Soccer Star Gives ‘Nazi-Like’ Gesture After Goal, Suggests It’s OK Because Obama Did It Too (He Didn’t)
 French soccer player Nicolas Anelka has come under fire this week for using a new Nazi-like gesture to celebrating scoring a goal.
French soccer player Nicolas Anelka has come under fire this week for using a new Nazi-like gesture to celebrating scoring a goal.
The soccer star’s friend Dieudonné M’bala M’bala (a French comedian) popularized the gesture, known as the “quenelle,” which The Guardian describes as “a downward Nazi salute with an obscene gesture meaning ‘up yours.'”
Dieudonné denies any antisemitic meaning in the gesture, but it has nonetheless become synonymous with such hate for the Jewish people as many fans of the comedian have taken photographs of themselves giving the hand gesture while standing at Jewish memorials like the Auschwitz concentration camp or the home where Anne Frank and her family hid during the Holocaust.
Anelka gave the gesture during a English Premier League match this weekend and immediately took to Twitter to defend himself as simply paying homage to his friend:
This gesture was just a special dedication to my comedian friend Dieudonné
— nicolas anelka (@anelkaofficiel) December 28, 2013
In an effort to defend himself from an onslaught of social media critics, the soccer player also tweeted a photograph of President Obama, Jay Z, and Beyoncé giving this gesture to camera:
— nicolas anelka (@anelkaofficiel) December 28, 2013
Except, of course, that gesture is a reference to Jay Z’s hit song “Dirt Off Your Shoulder” and its corresponding gesture meant to symbolize brushing away other people’s personal attacks. It is most certainly not Dieudonné’s “quenelle.”
Nevertheless, as the social media mockery continued, Anelka released further statements in French, via Twitter:
Cette quenelle est une dédicace à Dieudonné. En ce qui concerne les ministres qui donnent leurs propres interprétations de ma quenelle,
— nicolas anelka (@anelkaofficiel) December 29, 2013
ce sont eux qui créent l'amalgame et la polémique sans savoir ce que signifie vraiment ce geste !
— nicolas anelka (@anelkaofficiel) December 29, 2013
Je demanderai donc aux gens de ne pas se faire duper par les médias.
— nicolas anelka (@anelkaofficiel) December 29, 2013
Et bien sûr, je ne suis ni antisémite ni raciste et j'assume totalement mon geste.

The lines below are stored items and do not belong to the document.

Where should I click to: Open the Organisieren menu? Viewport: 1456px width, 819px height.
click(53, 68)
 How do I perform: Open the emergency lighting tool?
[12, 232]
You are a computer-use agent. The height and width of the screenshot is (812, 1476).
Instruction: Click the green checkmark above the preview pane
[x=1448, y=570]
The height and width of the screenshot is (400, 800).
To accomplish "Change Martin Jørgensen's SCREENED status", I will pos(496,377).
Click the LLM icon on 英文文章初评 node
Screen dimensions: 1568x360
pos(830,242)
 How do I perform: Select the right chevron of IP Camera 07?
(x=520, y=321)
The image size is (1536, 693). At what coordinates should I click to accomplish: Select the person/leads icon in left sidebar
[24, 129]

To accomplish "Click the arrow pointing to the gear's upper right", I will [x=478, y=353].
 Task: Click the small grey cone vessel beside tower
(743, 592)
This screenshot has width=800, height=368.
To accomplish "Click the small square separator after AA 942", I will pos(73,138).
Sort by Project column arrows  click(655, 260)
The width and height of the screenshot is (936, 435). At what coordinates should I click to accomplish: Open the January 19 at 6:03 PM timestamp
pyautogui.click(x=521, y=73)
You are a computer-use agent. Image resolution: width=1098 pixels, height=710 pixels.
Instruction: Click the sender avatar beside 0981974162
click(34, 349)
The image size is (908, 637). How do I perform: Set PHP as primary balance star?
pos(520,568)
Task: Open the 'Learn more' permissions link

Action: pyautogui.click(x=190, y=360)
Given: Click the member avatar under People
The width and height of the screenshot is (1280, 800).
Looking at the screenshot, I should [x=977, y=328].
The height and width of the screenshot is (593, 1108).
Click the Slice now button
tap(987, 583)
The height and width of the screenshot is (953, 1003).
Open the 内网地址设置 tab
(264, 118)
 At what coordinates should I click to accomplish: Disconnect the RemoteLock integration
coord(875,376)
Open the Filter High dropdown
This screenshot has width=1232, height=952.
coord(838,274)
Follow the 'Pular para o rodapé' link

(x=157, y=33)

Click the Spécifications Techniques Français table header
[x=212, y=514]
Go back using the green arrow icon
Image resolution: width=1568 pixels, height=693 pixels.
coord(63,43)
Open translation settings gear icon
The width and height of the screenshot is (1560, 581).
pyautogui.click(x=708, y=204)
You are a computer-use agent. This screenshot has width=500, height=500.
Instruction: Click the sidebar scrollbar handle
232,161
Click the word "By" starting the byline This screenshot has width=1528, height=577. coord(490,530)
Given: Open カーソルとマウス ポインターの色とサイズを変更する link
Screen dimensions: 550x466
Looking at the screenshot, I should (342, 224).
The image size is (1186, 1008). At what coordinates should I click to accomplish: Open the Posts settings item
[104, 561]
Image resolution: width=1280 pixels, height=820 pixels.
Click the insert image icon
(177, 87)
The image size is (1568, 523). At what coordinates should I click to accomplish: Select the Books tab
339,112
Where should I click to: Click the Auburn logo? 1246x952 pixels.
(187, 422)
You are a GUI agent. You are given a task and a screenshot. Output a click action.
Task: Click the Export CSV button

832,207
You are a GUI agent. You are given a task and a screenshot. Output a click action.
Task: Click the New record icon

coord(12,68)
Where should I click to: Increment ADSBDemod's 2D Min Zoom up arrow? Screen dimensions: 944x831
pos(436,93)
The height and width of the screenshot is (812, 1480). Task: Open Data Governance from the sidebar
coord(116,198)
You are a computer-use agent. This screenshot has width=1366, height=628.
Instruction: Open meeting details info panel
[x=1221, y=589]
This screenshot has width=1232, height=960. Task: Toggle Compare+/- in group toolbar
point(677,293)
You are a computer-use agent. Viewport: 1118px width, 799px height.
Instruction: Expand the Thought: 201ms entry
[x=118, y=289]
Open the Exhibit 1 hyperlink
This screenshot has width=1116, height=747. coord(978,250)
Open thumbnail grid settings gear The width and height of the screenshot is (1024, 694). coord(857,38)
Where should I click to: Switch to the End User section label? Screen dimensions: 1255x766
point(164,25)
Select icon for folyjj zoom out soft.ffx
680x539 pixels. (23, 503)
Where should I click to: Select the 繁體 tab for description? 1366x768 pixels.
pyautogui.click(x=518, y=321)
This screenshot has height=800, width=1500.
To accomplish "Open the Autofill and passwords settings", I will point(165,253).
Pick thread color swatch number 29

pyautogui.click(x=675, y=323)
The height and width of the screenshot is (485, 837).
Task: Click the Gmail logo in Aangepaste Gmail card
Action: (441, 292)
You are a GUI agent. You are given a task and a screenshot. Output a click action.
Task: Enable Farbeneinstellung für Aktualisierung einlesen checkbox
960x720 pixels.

— nicolas anelka (@anelkaofficiel) December 29, 2013
Rough translation:
This quenelle is a dedication to Dieudonné. With regard to the ministers who give their own interpretations of my quenelle, it is they who create the controversy without knowing what the gesture really means. I ask people not to be duped by the media. And of course, I am neither racist nor anti-Semitic and I am fully okay my gesture.